#### [Source records]
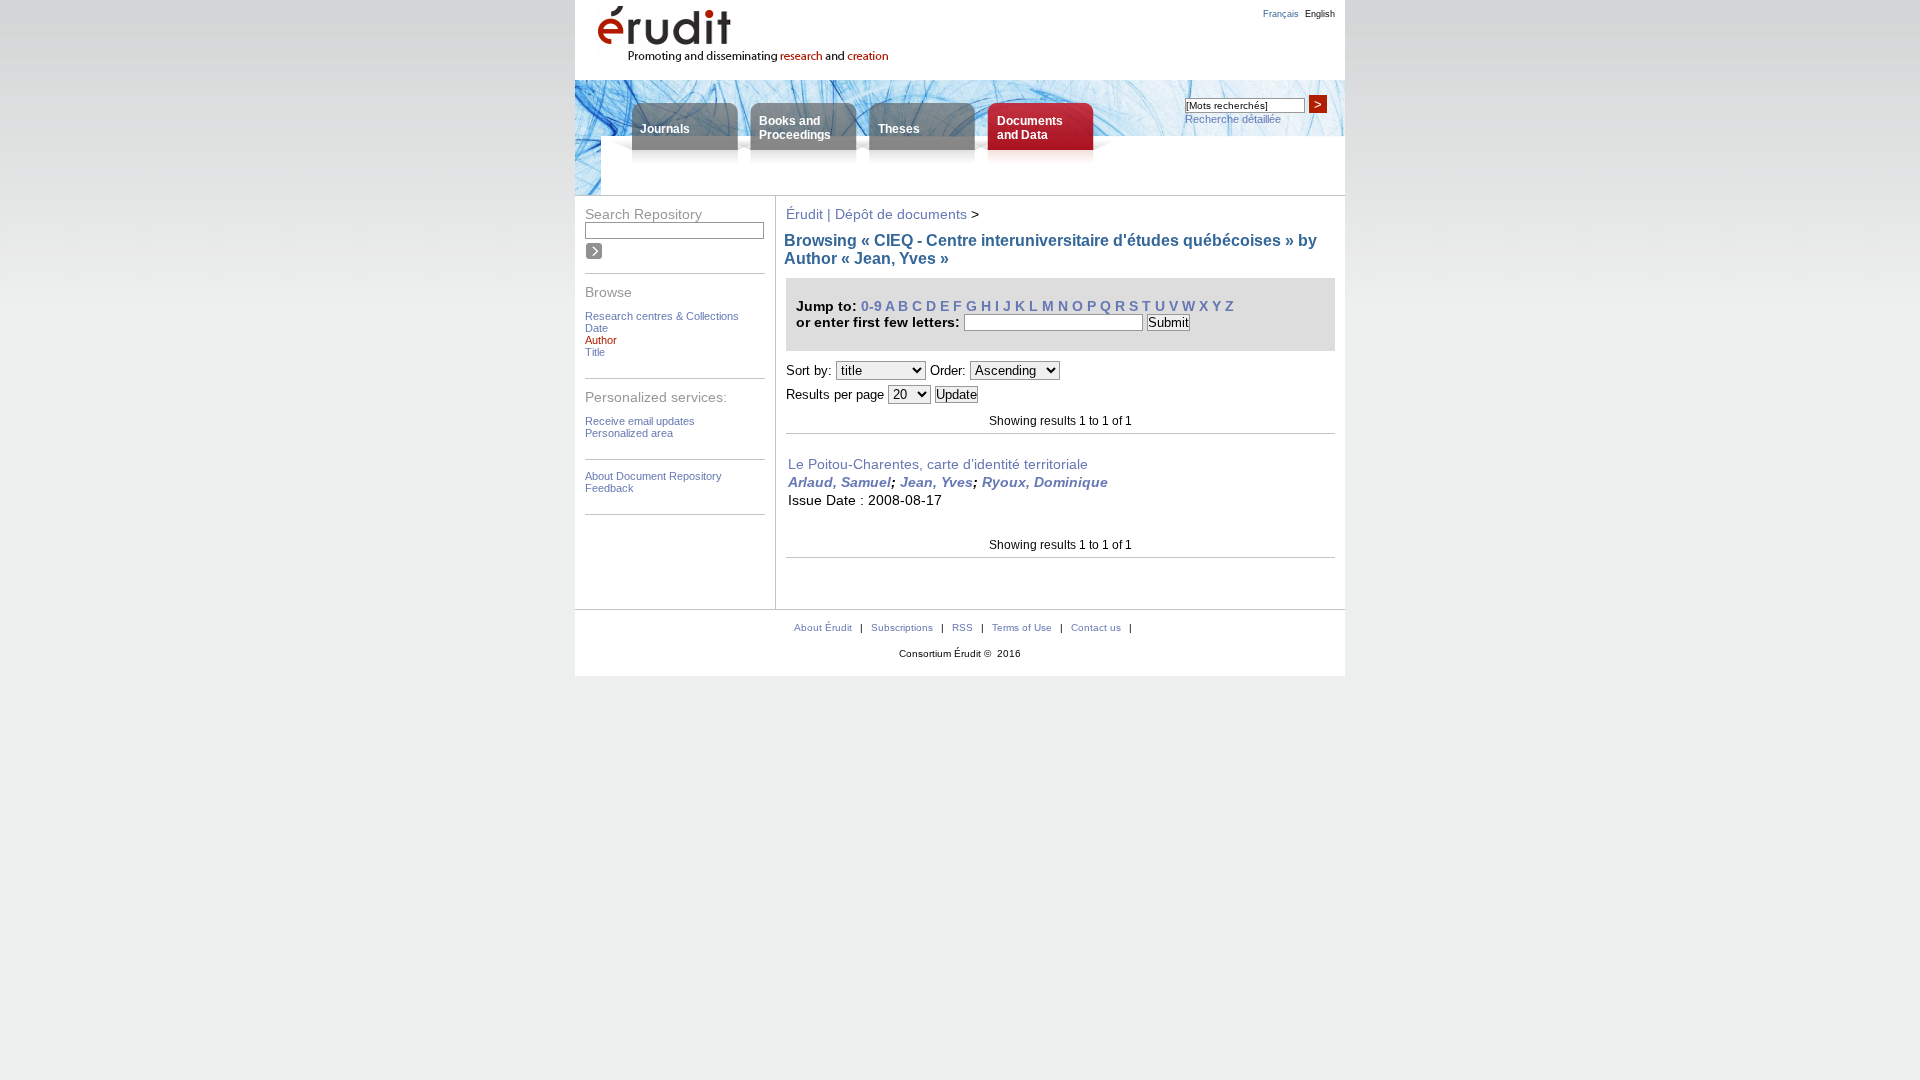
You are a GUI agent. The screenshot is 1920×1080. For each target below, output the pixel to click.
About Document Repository (653, 476)
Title (595, 352)
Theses (899, 129)
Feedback (609, 488)
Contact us (1096, 627)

#### [What to work on]
Reproduce the material exactly. Pictures stay out.

#### [Response]
You are a GUI agent. The screenshot is 1920×1080. For each target below, output the pixel to click.
About Document Repository (653, 476)
Title (595, 352)
Theses (899, 129)
Feedback (609, 488)
Contact us (1096, 627)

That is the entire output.